Carmelo, on peut réserver

Pizzeria | Faut-il faire la queue près d’une heure pour une pizza margherita ? Non, mais réserver dans la nouvelle brasserie italo-branchée du groupe Big Mamma, pourquoi pas.

Adrien Simon | Mercredi 14 octobre 2020

Photo : © Mona Bonetto


Un midi, l'hiver dernier, on échoua à se restaurer dans une nouvelle pizzeria de la rue Neuve. Quelques jours plus tôt, la soirée d'ouverture de ce Carmelo, garnie d'influenceuses, avait submergé Instagram. Pendant plusieurs semaines, la rue Neuve resta donc remplie d'affamés poireautant — comme nous ce jour-là. Alors qu'on nous annonçait une heure d'attente, un badaud osa la question qui ramène sur terre : « mais qu'a-t-elle donc de si spécial cette pizzeria ? ». Las, on rebroussa chemin, tout en pensant à la réponse : Carmelo est le nouvelle enseigne d'un malin groupe de restauration : Big Mamma. Une success story made in HEC. Ses deux fondateurs ont tous deux été élèves à Jouy-en-Josas. L'un, Tigrane Seydoux, est issu d'une famille bien connue dans le monde du cinéma, a poursuivi sa route aux côtés de Stéphane Courbit (Endemol, Betclic, mais aussi le palace Les Airelles à Courch'). Ce dernier a des parts dans My Major Company, start-up dont Victor Lugger, le second larron, fut le DG.

Big Mamma c'est le blockbuster censé réconcilier la critique et le populo : une cuisine familiale avec une came artisanale achetée « en direct » aux quatre coins de la botte, de grandes cantines « vibrantes » à la déco baroque et des prix tenus. Pour maintenir le débit, cette stratégie : refuser les réservations. Le groupe compte maintenant huit adresses à Paris, dont le gigantesque Felicità dans la Station F de Xavier Niel (patron de Free) et avant lui le déjà énorme Popolare (1500 couverts par jour) qui déchaina les foules avec ses pizzas napolitaines à 5 euros. Les deux entrepreneurs annonçaient à l'ouverture « une vraie pizza au vrai prix ». Un an et demi plus tard les marguerites passaient à 9 euros, et le duo ouvrait de nouvelles antennes, récemment à Lille et à Londres. Et donc maintenant à Lyon.
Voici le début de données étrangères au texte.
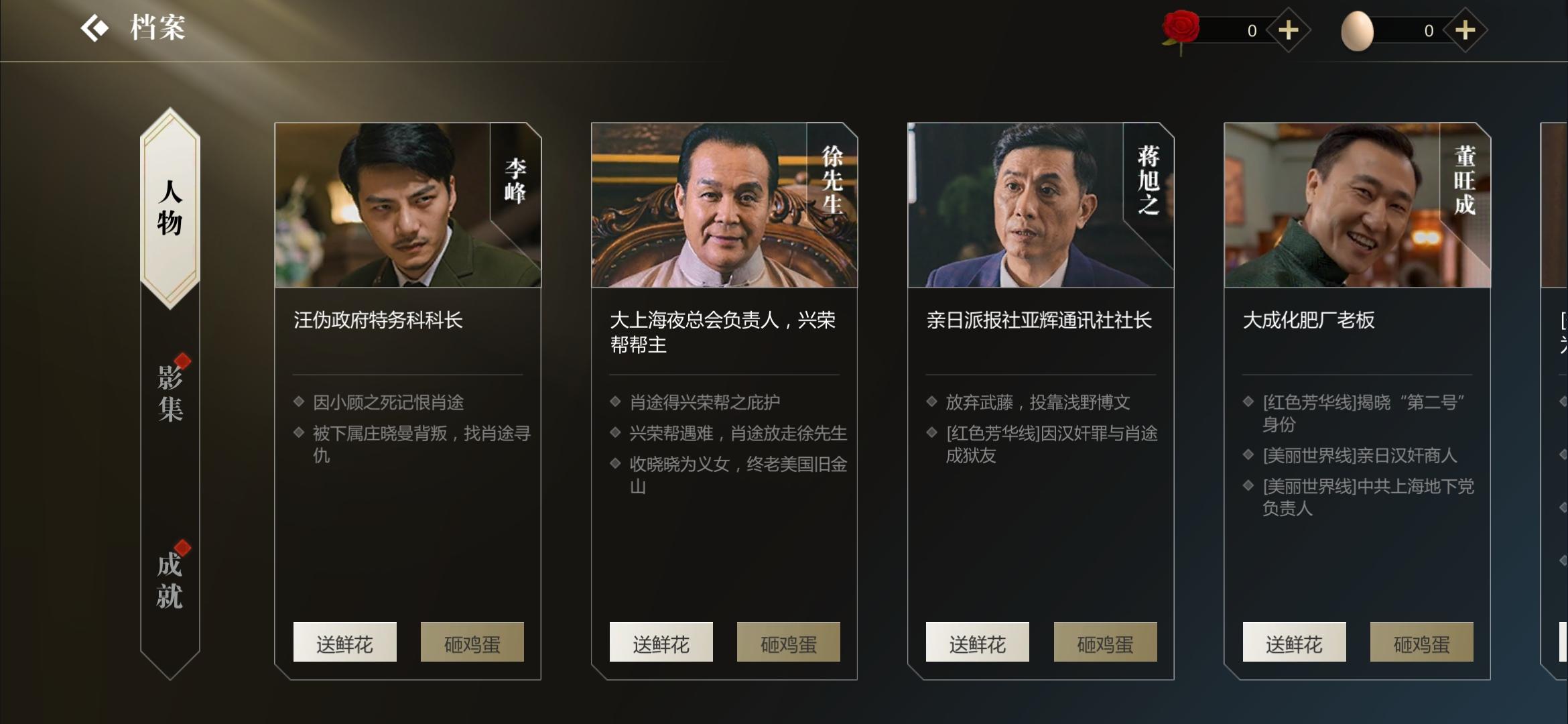The height and width of the screenshot is (724, 1568).
Task: Open 蒋旭之's character portrait
Action: 1041,205
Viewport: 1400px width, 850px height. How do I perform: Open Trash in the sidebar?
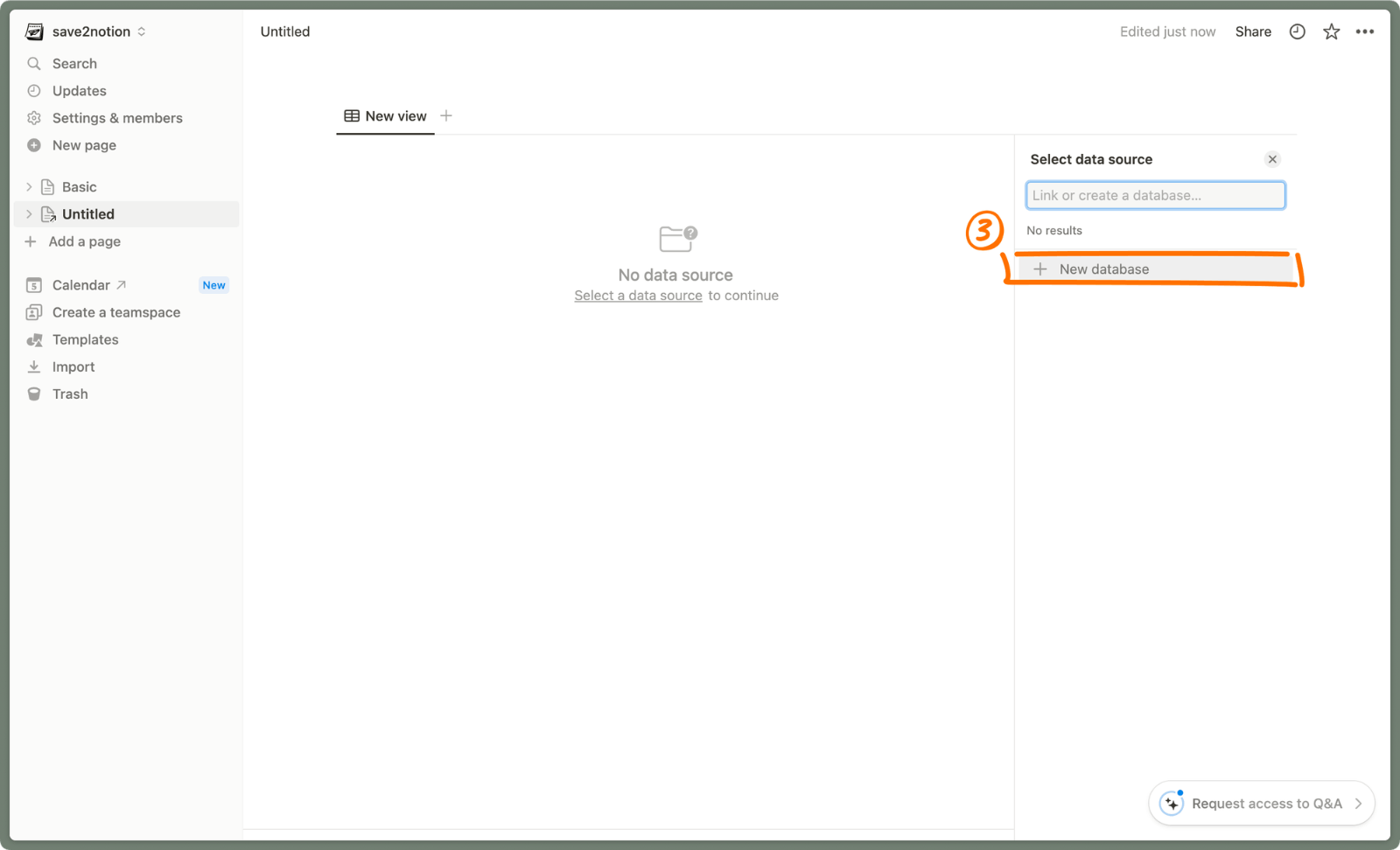coord(69,394)
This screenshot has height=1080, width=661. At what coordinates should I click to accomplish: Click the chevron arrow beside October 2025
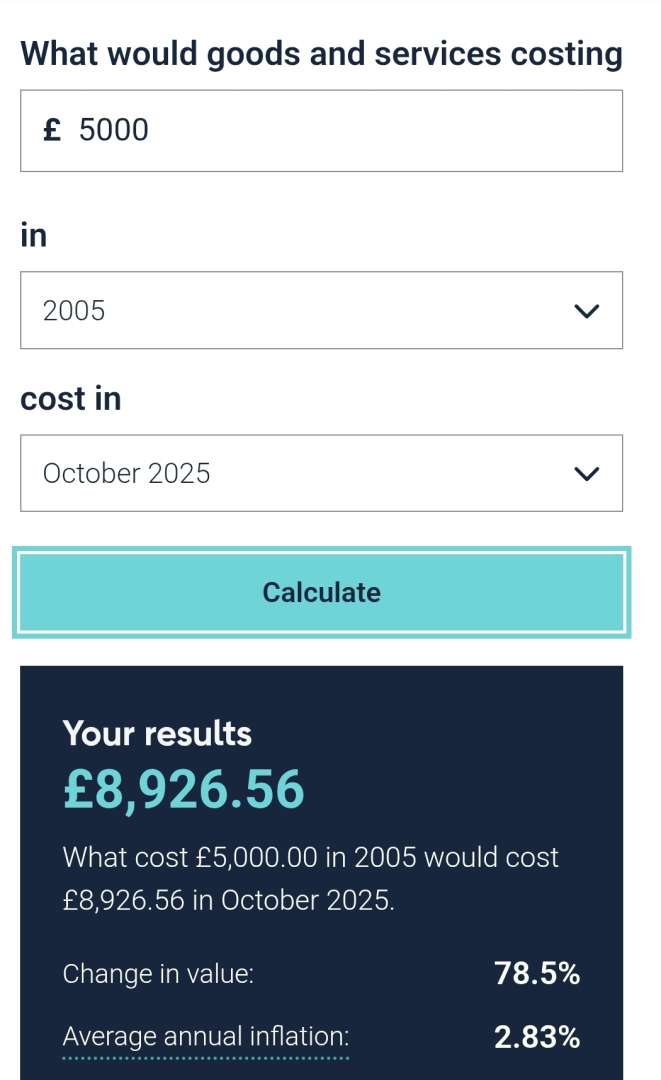(586, 474)
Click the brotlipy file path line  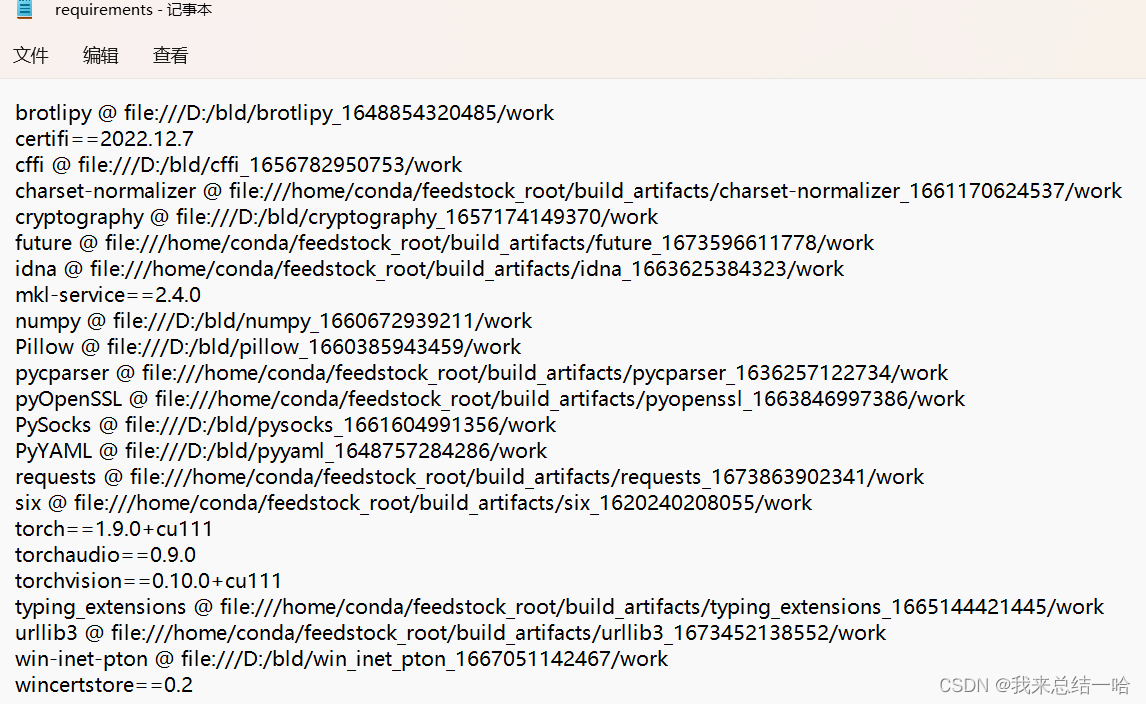click(x=283, y=112)
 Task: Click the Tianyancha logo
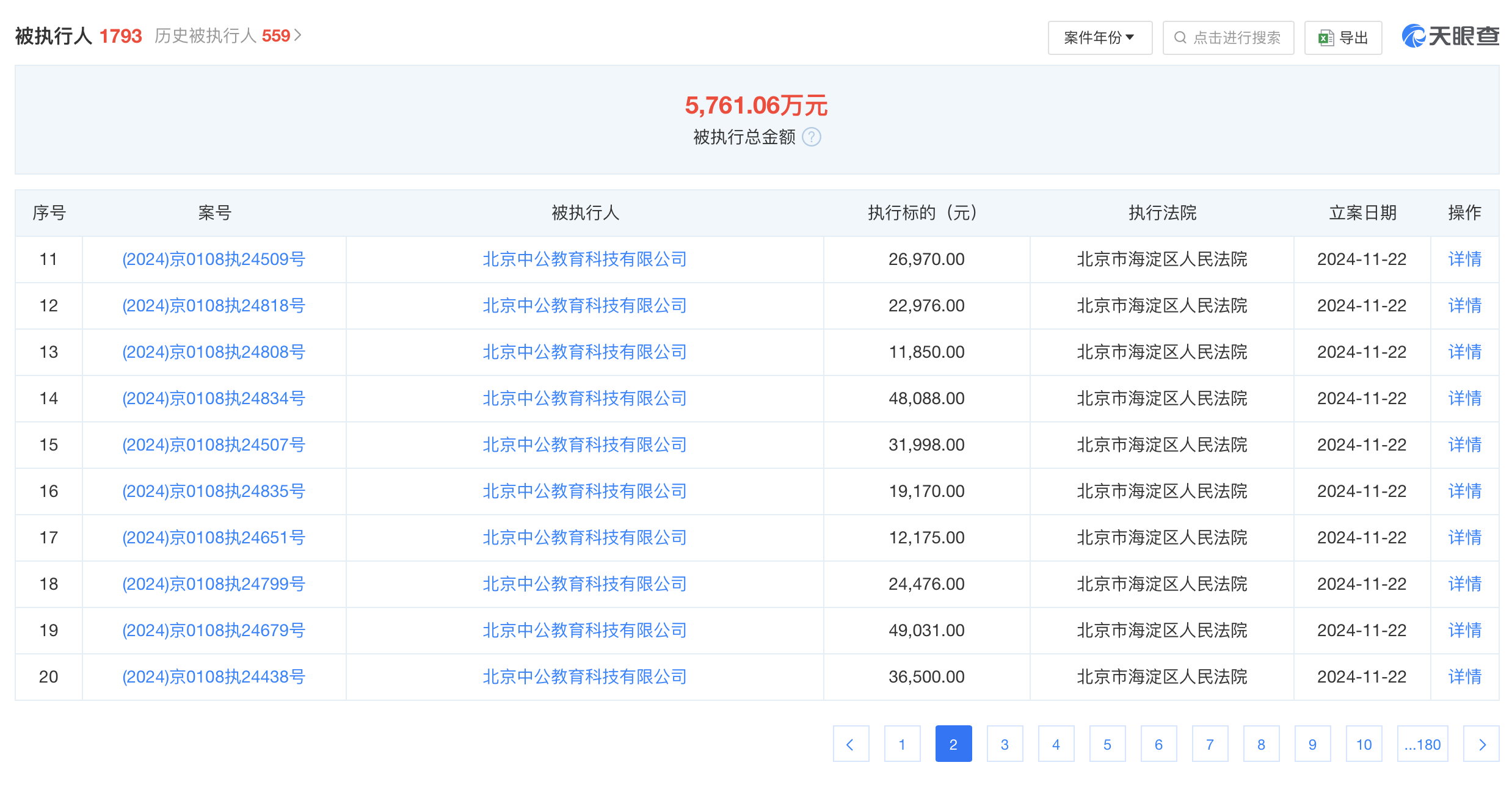pos(1450,37)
Du papier-peint à grosses fleurs

Carmelo, c'est le pari du too much. L'espace de 800m2, fourmillant d'un personnel parlant italien, est superbe dans son genre — kitsch. Les murs croûlent sous les objets de décoration : des dizaines d'assiettes peintes, autant de photos de cinéma en noir et blanc, mais aussi des jares de bonbons, et une foule d'antiques bouteilles de vins. Quand ils sont « nus » c'est qu'ils sont recouverts par un papier-peint à grosses fleurs. C'est chargé, et assumé. Les assiettes aussi font dans l'opulence. Vous voulez un carpaccio ? Il arrive dans un plat débordant des deux côtés de la table. Des pâtes à la carbonara ? Sorties d'une meule de pecorino. Une burrata ? Énorme, épanouie, dans un saladier. Les parts de lasagnes ? Servies… frites pour l'apéritif.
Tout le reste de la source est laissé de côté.